WORK TASK:
Please answer from the interferon text: what is the company's new method for producing interferon from human tissue cells called?

DOCUMENT PASSAGE:
++++++++++

SYNOPSIS: Interferon is a protein fond in human blood, and is secreted by most healthy cells, when infected by virus. Here a technician takes rods containing stocks of human fibroblast cells from a container of liquid oxygen, where they've ben kept in a frozen state.
An ampule with cells in it is then warmed up. Interferon fibroblast, first identified twenty-three years ago, acts as a defence against disease. While it exists in creatures other than man, it can't be transferred from one species to another.
Now the cell stock is poured into Roux bottles, which contain something called growth medium. This encourages the interferon cells to reproduce further, and the bottles have large surfaces for the cells to grow upon. The company say it's developed a new method to produce interferon from human tissue cells. It's called the `stack plate fermentation system'.
Before the bottle is closed, carbon dioxide is passed inside to ensure proper conditions for growth. The makers say the new method produces about sixty times more interferon than previous methods--and more cheaply. Before now, they'd needed to draw off the agent from sixty-five thousand pints of blood to gather one hundred milligrams, about one three-hundredth of an ounce. Research had concentrated on finding a way to stimulate production outside the human body.
In the second stage of production, twenty litre bottles are partly filled with a culture medium, which is inoculated with cells from the Roux bottles. The new bottles are continually rolled as human interferon keeps on growing on their inside surfaces.
Then cell production is stepped up by stacking hundreds of stainless steel plates inside two-hundred litre containers to which the cells cling. Through-out an eight-day cycle, the technicians can harvest two hundred million units of interferon from each two hundred litre vessel, and just under three and a half million units from the twenty litre bottles. The researchers check instruments to note the conditions inside--temperature and levels of acidity and oxygen. They also add chemical agents to synthesise the interferon in the cells. The company's research and development division in New York says it will begin next month to test interferon on thirty patients in two American hospitals.
If clinical tests work, the drug would have to be extensively tested for another four years before the American government would approve its commercial use.

++++++++++

RECORDS PROVIDED:

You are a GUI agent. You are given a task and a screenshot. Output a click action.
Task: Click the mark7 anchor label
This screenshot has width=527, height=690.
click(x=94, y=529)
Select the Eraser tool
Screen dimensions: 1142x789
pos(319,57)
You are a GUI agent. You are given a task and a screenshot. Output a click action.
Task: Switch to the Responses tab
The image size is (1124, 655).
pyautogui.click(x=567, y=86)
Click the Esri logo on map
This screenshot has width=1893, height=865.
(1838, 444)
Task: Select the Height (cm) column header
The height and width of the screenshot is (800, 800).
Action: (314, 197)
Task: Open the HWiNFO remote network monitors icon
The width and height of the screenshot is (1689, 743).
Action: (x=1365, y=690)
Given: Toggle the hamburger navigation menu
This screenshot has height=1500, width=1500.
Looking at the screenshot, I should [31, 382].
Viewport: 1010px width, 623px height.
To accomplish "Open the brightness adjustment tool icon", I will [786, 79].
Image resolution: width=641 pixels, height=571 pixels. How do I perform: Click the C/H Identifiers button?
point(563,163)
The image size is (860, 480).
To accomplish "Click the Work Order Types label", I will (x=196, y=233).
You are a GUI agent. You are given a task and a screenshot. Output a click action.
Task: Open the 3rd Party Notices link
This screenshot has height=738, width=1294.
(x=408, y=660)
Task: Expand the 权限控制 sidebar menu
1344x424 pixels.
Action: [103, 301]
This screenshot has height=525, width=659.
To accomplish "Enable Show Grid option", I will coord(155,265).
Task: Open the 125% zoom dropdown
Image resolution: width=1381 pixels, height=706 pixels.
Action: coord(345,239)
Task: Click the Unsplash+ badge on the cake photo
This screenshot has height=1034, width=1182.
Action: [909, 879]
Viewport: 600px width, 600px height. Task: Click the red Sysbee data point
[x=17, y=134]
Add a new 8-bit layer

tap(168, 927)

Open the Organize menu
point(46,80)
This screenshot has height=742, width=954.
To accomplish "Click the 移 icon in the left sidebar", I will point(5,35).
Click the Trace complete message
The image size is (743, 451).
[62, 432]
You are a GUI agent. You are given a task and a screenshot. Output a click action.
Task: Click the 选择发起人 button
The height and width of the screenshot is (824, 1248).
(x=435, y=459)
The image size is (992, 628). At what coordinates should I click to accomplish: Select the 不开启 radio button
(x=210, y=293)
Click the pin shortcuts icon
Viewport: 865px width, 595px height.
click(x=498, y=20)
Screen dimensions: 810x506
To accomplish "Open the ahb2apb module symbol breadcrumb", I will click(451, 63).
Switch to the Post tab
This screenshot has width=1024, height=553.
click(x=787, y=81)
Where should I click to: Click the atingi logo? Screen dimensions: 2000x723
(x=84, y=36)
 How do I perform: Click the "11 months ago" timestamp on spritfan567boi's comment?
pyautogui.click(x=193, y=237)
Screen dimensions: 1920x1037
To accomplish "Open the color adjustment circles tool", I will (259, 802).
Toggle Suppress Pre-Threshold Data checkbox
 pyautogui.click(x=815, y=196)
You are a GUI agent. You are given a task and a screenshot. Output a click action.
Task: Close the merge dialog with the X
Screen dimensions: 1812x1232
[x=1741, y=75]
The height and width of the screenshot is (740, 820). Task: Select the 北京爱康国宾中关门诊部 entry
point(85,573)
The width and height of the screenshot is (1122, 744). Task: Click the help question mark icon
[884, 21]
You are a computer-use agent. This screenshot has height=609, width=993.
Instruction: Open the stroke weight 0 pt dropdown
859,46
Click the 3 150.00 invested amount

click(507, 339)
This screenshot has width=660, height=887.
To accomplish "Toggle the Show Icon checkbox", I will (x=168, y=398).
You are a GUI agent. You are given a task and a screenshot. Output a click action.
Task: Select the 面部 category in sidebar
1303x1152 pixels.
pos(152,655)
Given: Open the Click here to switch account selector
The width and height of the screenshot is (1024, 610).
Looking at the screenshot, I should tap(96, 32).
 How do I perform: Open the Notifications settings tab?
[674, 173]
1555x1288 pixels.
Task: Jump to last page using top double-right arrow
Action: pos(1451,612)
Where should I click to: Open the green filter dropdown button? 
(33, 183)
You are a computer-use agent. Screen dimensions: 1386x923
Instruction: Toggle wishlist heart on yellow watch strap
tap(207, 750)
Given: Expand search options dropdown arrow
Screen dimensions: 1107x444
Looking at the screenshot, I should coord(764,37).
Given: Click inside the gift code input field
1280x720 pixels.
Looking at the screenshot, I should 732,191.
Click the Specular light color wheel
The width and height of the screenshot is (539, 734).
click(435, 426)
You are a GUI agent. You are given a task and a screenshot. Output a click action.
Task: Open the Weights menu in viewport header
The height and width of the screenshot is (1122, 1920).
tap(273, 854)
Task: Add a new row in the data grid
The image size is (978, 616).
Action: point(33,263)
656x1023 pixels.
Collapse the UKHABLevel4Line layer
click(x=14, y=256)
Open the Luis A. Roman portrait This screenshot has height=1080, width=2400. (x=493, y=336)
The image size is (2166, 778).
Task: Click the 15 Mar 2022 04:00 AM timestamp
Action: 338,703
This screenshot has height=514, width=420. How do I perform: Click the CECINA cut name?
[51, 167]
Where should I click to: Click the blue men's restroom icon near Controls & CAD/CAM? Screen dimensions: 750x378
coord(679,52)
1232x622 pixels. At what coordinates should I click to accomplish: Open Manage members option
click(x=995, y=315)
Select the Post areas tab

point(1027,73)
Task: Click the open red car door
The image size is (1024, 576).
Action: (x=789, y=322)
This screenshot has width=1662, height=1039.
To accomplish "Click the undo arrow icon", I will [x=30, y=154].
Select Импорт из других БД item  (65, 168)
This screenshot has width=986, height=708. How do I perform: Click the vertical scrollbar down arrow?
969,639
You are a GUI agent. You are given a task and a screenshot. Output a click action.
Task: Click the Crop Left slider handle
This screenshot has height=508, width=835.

++++++++++

EXPECTED ANSWER:
The stack plate fermentation system.